Erin’s scowl pleased him to no end. “Well, that’s good, because don’t think for a minute I’ll submit to you unless we’re like this.” She flushed. “I’m not your servant.”
“Good.”
“I won’t let you handle me. I’m done with that life.”
“About time, if you asked me.”
“I didn’t work my entire life to find freedom only to give it up to a— What did you say?”
15
Rafe laughed. “Baby, I like you feisty. I like strong women with intelligence, drive, and beauty. Not to mention a body that has me hard from just a look.
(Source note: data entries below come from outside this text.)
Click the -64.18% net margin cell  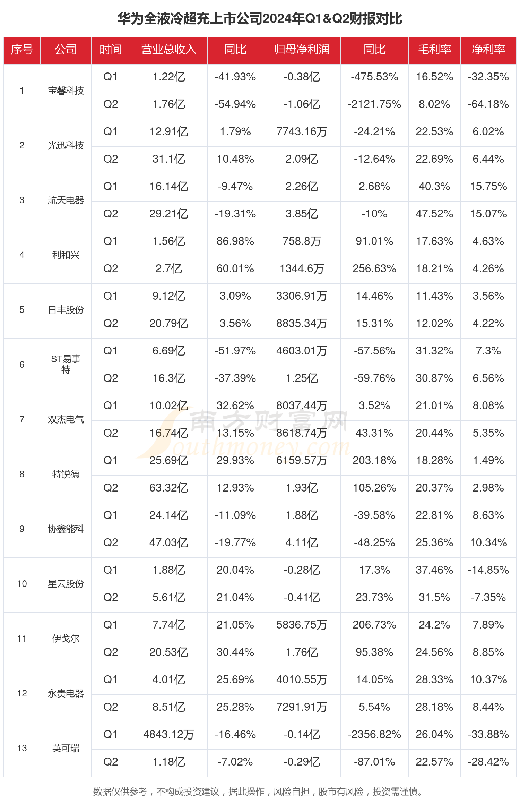488,104
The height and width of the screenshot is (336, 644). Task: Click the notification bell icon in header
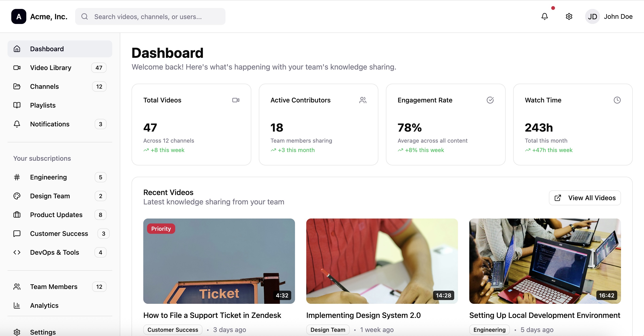tap(545, 17)
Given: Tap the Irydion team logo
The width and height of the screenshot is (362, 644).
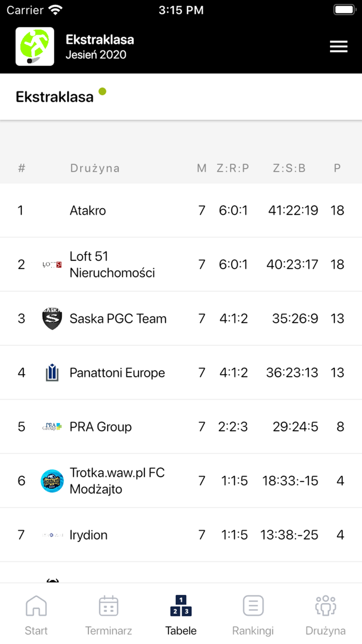Looking at the screenshot, I should (x=52, y=535).
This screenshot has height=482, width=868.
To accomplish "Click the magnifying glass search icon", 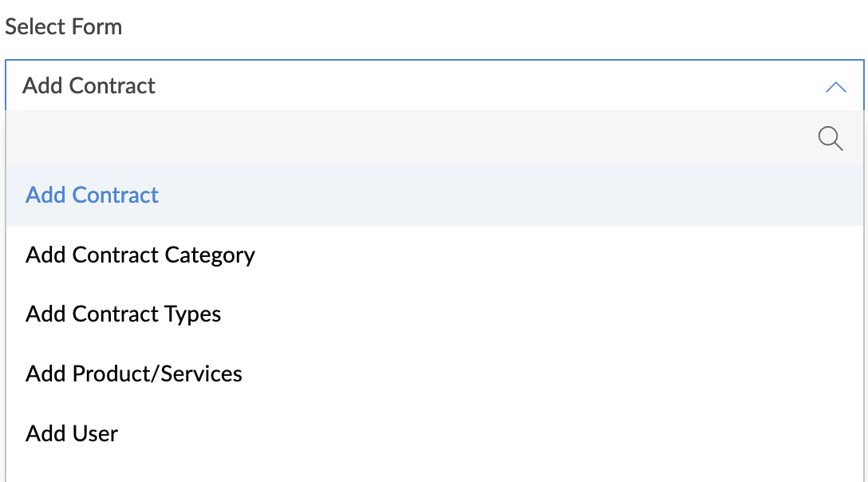I will 831,139.
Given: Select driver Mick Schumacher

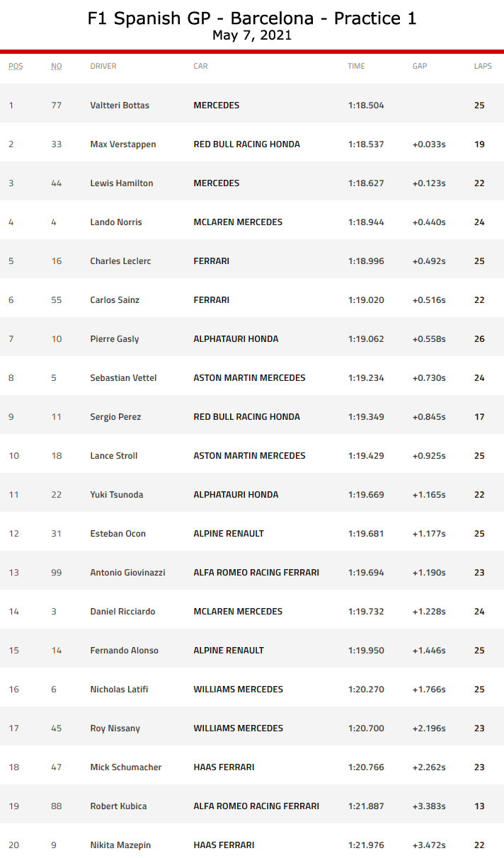Looking at the screenshot, I should 126,767.
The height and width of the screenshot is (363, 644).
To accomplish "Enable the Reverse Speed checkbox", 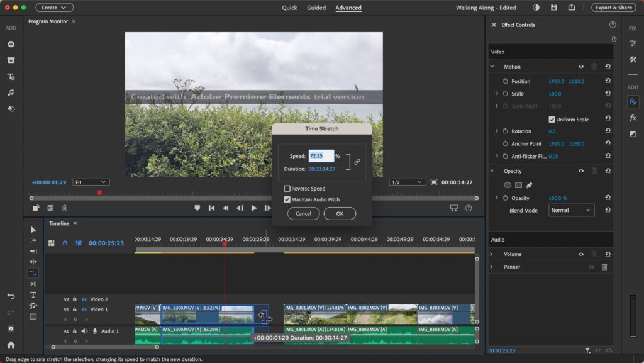I will tap(286, 189).
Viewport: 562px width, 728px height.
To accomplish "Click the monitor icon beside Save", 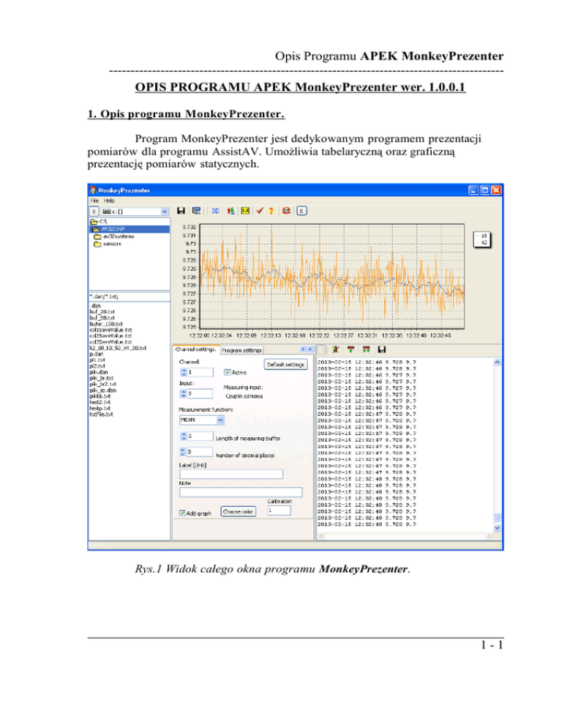I will click(196, 211).
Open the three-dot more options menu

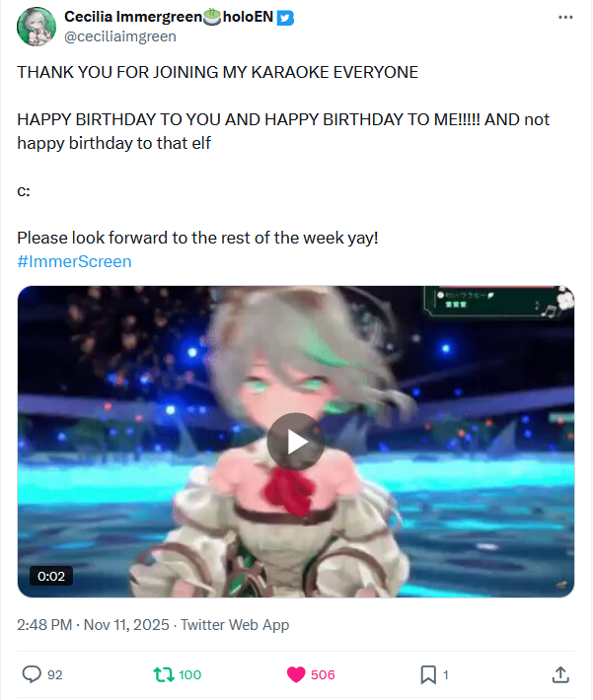tap(565, 18)
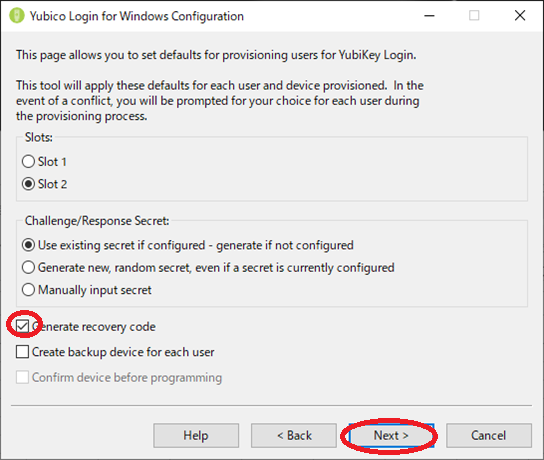This screenshot has width=544, height=460.
Task: Uncheck Generate recovery code checkbox
Action: [x=23, y=326]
I want you to trust me, Erin. To really trust me. And quit thinking about yourself as a Creation. You were a prisoner, same as your brother and sister, that Blue Rim experimented on.
“And that’s Flor’s honest truth. Just keep reminding yourself of that. Because no matter where you came from, you were mistreated and abused, and you didn’t deserve any of it. So forget about Creations and Handlers, because I’m sure as hell not going to tell anyone about your origins, and that you can count on.”
He didn’t feel good about having to lie to his family about her. But he knew he needed to, for Erin’s sake. Rafe refused to let her die because of some ancient law. Yes, those Creations had been lawless monsters. Erin was anything but.
“Your sister and brother, are they like you?” He needed to know. He’d hate to have to put down her family, but he couldn’t risk the danger they presented if they weren’t like Erin.
“No. Anin’s much softer, very pliable, dangerously so. Ryen…he’s pretty fierce. I don’t know how else to describe him.”
Rafe rubbed her arms, from her shoulders to her unbound wrists, wanting to offer comfort, yet still aroused. She was his fantasy made flesh. “Tell me what Blue Rim did to you. I want to understand. And once you tell me, you’ll never have to tell anyone about it again.”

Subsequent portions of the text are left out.